Accordingly, the accused can indeed be charged with either Rape or Child Abuse and be convicted therefor. Considering, however, that the information correctly charged the accused with rape in violation of Article 266-A par. 1 in relation to Article 266-B, 1st par. of the Revised Penal Code, as amended by R.A. No. 8353, and that he was convicted therefor, the CA should have merely affirmed the conviction.
For said reason, the Court sets aside the October 29, 2008 CA decision and reinstates the July 19, 2005 RTC Decision. In line with prevailing jurisprudence, however, the accused should also be made to pay the victim exemplary damages in the amount of ₱30,000.00.17
WHEREFORE, the October 29, 2008 Decision of the Court of Appeals is SET ASIDE and the July 19, 2005 Decision of the Regional Trial Court is REINSTATED with MODIFICATION in that the accused is also ordered to pay AAA the amount of ₱30,000.00 as exemplary damages.
SO ORDERED.
JOSE CATRAL MENDOZA
Associate Justice
WE CONCUR:
ANTONIO T. CARPIO
Associate Justice
Chairperson
TERESITA J. LEONARDO-DE CASTRO* Associate Justice |
DIOSDADO M. PERALTA Associate Justice |
ROBERTO A. ABAD
Associate Justice
A T T E S T A T I O N
I attest that the conclusions in the above Decision had been reached in consultation before the case was assigned to the writer of the opinion of the Court’s Division.
ANTONIO T. CARPIO
Associate Justice
Chairperson
C E R T I F I C A T I O N
Pursuant to Section 13, Article VIII of the Constitution and the Division Chairperson’s Attestation, I certify that the conclusions in the above Decision had been reached in consultation before the case was assigned to the writer of the opinion of the Court’s Division.
RENATO C. CORONA
Chief Justice
Footnotes
* Designated as acting member of the Second Division per Special Order No. 1006 dated June 10, 2011.
1 Rollo, pp. 3-14.
2 CA rollo, pp. 16-25.
3 The name of the victim, her personal circumstances and other information which tend to establish or compromise her identity are not disclosed to protect her privacy. Fictitious initials are used instead. (People v. Cabalquinto, G.R. No. 167693, September 19, 2006, 502 SCRA 419; People v. Gardon, G.R. No. 169872, September 27, 2006, 503 SCRA 757).
4 CA rollo, pp. 8-9
5 Id. at 24-25.
6 Rollo, p. 13.
7 CA rollo, p. 38.
8 People v. Dimacuha, 467 Phil. 342, 349 (2004).

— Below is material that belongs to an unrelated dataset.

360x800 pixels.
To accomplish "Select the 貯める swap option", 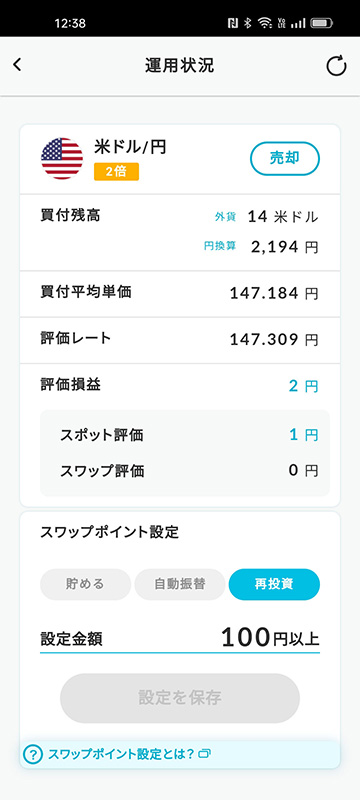I will click(x=85, y=584).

9 People v. Del Mundo, Jr., 408 Phil. 118, 129 (2001).
10 CA rollo, p. 22.
11 TSN, August 27, 2002, pp. 9-10.
12 TSN, August 12, 2003, p. 4.
13 People v. Madsali, G.R. No. 179570, February 4, 2010, 611 SCRA 596, 609.
14 G.R. No. 177752, February 24, 2009, 580 SCRA 235.
15 People v. Optana, 404 Phil. 316, 351 (2001).
16 Constitution, Art. III, Sec. 21 which provides: Section 21. No person shall be put twice in jeopardy of punishment for the same offense. If an act is punished by a law and an ordinance, conviction or acquittal under either shall constitute a bar to another prosecution for the same act.
17 People v. Antonio Otos, G.R. No. 189821, March 23, 2011; People v. Aguilar, G.R. No. 185206, August 25, 2010, 629 SCRA 437; and People v. Macapanas, G.R. No. 187049, May 4, 2010, 620 SCRA 54.